** WHAT TO WORK ON **
Transcribe each entry shown below with no difference from the original.

** DATA TO USE **
=== Section Start ===
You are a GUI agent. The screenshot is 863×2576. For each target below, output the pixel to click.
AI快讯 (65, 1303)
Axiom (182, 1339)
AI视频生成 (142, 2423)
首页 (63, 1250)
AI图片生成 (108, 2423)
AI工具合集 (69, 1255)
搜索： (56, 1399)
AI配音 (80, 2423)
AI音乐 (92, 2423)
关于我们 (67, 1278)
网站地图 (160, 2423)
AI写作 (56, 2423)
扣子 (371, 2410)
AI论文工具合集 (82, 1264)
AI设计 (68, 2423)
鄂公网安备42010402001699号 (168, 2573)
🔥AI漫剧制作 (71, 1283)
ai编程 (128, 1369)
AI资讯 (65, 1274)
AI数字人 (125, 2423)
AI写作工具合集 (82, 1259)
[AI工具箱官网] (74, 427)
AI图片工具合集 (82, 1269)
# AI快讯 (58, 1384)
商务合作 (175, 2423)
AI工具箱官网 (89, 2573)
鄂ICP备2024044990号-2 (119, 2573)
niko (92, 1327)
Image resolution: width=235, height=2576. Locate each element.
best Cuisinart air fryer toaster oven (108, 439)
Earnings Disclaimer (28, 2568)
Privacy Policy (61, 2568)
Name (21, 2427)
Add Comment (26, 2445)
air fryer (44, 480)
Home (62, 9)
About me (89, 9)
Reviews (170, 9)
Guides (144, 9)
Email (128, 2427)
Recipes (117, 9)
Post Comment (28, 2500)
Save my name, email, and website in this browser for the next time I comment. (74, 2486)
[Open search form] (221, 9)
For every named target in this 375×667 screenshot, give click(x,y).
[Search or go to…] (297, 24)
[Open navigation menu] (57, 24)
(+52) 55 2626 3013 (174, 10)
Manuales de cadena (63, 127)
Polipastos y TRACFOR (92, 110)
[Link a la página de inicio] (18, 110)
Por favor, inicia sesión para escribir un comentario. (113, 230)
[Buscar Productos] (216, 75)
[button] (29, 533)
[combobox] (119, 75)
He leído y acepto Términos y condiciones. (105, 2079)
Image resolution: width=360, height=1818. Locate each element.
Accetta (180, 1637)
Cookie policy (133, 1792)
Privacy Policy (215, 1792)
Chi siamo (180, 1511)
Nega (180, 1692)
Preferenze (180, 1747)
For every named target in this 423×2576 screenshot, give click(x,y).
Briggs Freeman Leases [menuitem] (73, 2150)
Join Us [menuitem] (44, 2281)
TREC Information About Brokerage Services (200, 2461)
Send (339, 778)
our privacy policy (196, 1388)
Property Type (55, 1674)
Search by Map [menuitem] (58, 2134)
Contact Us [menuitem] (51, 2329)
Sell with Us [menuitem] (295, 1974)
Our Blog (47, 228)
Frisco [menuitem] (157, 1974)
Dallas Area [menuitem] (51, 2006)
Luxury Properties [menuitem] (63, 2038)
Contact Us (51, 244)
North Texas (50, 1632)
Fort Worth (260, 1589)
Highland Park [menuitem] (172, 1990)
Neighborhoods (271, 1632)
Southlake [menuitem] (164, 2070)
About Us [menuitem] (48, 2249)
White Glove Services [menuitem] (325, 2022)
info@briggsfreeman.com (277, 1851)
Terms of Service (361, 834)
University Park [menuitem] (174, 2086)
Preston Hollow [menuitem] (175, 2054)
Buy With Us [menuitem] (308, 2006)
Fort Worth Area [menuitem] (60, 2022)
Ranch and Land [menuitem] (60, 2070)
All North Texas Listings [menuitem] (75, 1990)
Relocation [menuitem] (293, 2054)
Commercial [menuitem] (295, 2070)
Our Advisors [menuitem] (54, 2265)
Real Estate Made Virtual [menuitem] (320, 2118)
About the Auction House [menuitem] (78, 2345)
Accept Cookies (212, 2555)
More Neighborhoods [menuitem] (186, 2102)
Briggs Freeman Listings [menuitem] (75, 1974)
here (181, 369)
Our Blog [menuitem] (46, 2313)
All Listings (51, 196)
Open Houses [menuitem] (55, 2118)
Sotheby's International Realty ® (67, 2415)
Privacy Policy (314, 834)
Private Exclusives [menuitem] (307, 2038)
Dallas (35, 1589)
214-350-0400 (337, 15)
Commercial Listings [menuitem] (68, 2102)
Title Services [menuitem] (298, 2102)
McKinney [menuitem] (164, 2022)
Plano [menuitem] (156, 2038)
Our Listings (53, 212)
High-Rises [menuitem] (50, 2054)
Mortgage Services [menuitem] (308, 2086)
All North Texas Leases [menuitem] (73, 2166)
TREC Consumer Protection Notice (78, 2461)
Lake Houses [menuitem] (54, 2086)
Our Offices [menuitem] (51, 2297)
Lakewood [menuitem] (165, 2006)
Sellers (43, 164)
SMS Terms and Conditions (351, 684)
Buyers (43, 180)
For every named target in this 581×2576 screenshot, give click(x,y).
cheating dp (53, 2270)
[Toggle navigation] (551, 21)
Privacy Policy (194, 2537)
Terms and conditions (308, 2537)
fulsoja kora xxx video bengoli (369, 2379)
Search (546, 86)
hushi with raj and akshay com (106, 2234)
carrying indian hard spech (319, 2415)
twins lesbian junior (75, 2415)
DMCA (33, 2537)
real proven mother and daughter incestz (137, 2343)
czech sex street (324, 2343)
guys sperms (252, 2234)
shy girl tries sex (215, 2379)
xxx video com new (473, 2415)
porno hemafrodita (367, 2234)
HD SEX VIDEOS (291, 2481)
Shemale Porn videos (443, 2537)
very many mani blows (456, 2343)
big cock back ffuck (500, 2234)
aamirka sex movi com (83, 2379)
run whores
=== Section End ===
** EXERCISE RESPONSE **
You are a GUI agent. The screenshot is 863×2576. For each target below, output the pixel to click.
AI快讯 (65, 1303)
Axiom (182, 1339)
AI视频生成 (142, 2423)
首页 (63, 1250)
AI图片生成 (108, 2423)
AI工具合集 (69, 1255)
搜索： (56, 1399)
AI配音 (80, 2423)
AI音乐 (92, 2423)
关于我们 (67, 1278)
网站地图 (160, 2423)
AI写作 (56, 2423)
扣子 (371, 2410)
AI论文工具合集 (82, 1264)
AI设计 (68, 2423)
鄂公网安备42010402001699号 (168, 2573)
🔥AI漫剧制作 (71, 1283)
ai编程 (128, 1369)
AI资讯 (65, 1274)
AI数字人 (125, 2423)
AI写作工具合集 (82, 1259)
[AI工具箱官网] (74, 427)
AI图片工具合集 (82, 1269)
# AI快讯 (58, 1384)
商务合作 (175, 2423)
AI工具箱官网 (89, 2573)
鄂ICP备2024044990号-2 (119, 2573)
niko (92, 1327)
Image resolution: width=235, height=2576. Locate each element.
best Cuisinart air fryer toaster oven (108, 439)
Earnings Disclaimer (28, 2568)
Privacy Policy (61, 2568)
Name (21, 2427)
Add Comment (26, 2445)
air fryer (44, 480)
Home (62, 9)
About me (89, 9)
Reviews (170, 9)
Guides (144, 9)
Email (128, 2427)
Recipes (117, 9)
Post Comment (28, 2500)
Save my name, email, and website in this browser for the next time I comment. (74, 2486)
[Open search form] (221, 9)
For every named target in this 375×667 screenshot, give click(x,y).
[Search or go to…] (297, 24)
[Open navigation menu] (57, 24)
(+52) 55 2626 3013 (174, 10)
Manuales de cadena (63, 127)
Polipastos y TRACFOR (92, 110)
[Link a la página de inicio] (18, 110)
Por favor, inicia sesión para escribir un comentario. (113, 230)
[Buscar Productos] (216, 75)
[button] (29, 533)
[combobox] (119, 75)
He leído y acepto Términos y condiciones. (105, 2079)
Image resolution: width=360, height=1818. Locate each element.
Accetta (180, 1637)
Cookie policy (133, 1792)
Privacy Policy (215, 1792)
Chi siamo (180, 1511)
Nega (180, 1692)
Preferenze (180, 1747)
For every named target in this 423×2576 screenshot, give click(x,y).
Briggs Freeman Leases [menuitem] (73, 2150)
Join Us [menuitem] (44, 2281)
TREC Information About Brokerage Services (200, 2461)
Send (339, 778)
our privacy policy (196, 1388)
Property Type (55, 1674)
Search by Map [menuitem] (58, 2134)
Contact Us [menuitem] (51, 2329)
Sell with Us [menuitem] (295, 1974)
Our Blog (47, 228)
Frisco [menuitem] (157, 1974)
Dallas Area [menuitem] (51, 2006)
Luxury Properties [menuitem] (63, 2038)
Contact Us (51, 244)
North Texas (50, 1632)
Fort Worth (260, 1589)
Highland Park [menuitem] (172, 1990)
Neighborhoods (271, 1632)
Southlake [menuitem] (164, 2070)
About Us [menuitem] (48, 2249)
White Glove Services [menuitem] (325, 2022)
info@briggsfreeman.com (277, 1851)
Terms of Service (361, 834)
University Park [menuitem] (174, 2086)
Preston Hollow [menuitem] (175, 2054)
Buy With Us [menuitem] (308, 2006)
Fort Worth Area [menuitem] (60, 2022)
Ranch and Land [menuitem] (60, 2070)
All North Texas Listings [menuitem] (75, 1990)
Relocation [menuitem] (293, 2054)
Commercial [menuitem] (295, 2070)
Our Advisors [menuitem] (54, 2265)
Real Estate Made Virtual [menuitem] (320, 2118)
About the Auction House [menuitem] (78, 2345)
Accept Cookies (212, 2555)
More Neighborhoods [menuitem] (186, 2102)
Briggs Freeman Listings [menuitem] (75, 1974)
here (181, 369)
Our Blog [menuitem] (46, 2313)
All Listings (51, 196)
Open Houses [menuitem] (55, 2118)
Sotheby's International Realty ® (67, 2415)
Privacy Policy (314, 834)
Private Exclusives [menuitem] (307, 2038)
Dallas (35, 1589)
214-350-0400 (337, 15)
Commercial Listings [menuitem] (68, 2102)
Title Services [menuitem] (298, 2102)
McKinney [menuitem] (164, 2022)
Plano [menuitem] (156, 2038)
Our Listings (53, 212)
High-Rises [menuitem] (50, 2054)
Mortgage Services [menuitem] (308, 2086)
All North Texas Leases [menuitem] (73, 2166)
TREC Consumer Protection Notice (78, 2461)
Lake Houses [menuitem] (54, 2086)
Our Offices [menuitem] (51, 2297)
Lakewood [menuitem] (165, 2006)
Sellers (43, 164)
SMS Terms and Conditions (351, 684)
Buyers (43, 180)
For every named target in this 581×2576 screenshot, give click(x,y).
cheating dp (53, 2270)
[Toggle navigation] (551, 21)
Privacy Policy (194, 2537)
Terms and conditions (308, 2537)
fulsoja kora xxx video bengoli (369, 2379)
Search (546, 86)
hushi with raj and akshay com (106, 2234)
carrying indian hard spech (319, 2415)
twins lesbian junior (75, 2415)
DMCA (33, 2537)
real proven mother and daughter incestz (137, 2343)
czech sex street (324, 2343)
guys sperms (252, 2234)
shy girl tries sex (215, 2379)
xxx video com new (473, 2415)
porno hemafrodita (367, 2234)
HD SEX VIDEOS (291, 2481)
Shemale Porn videos (443, 2537)
very many mani blows (456, 2343)
big cock back ffuck (500, 2234)
aamirka sex movi com (83, 2379)
run whores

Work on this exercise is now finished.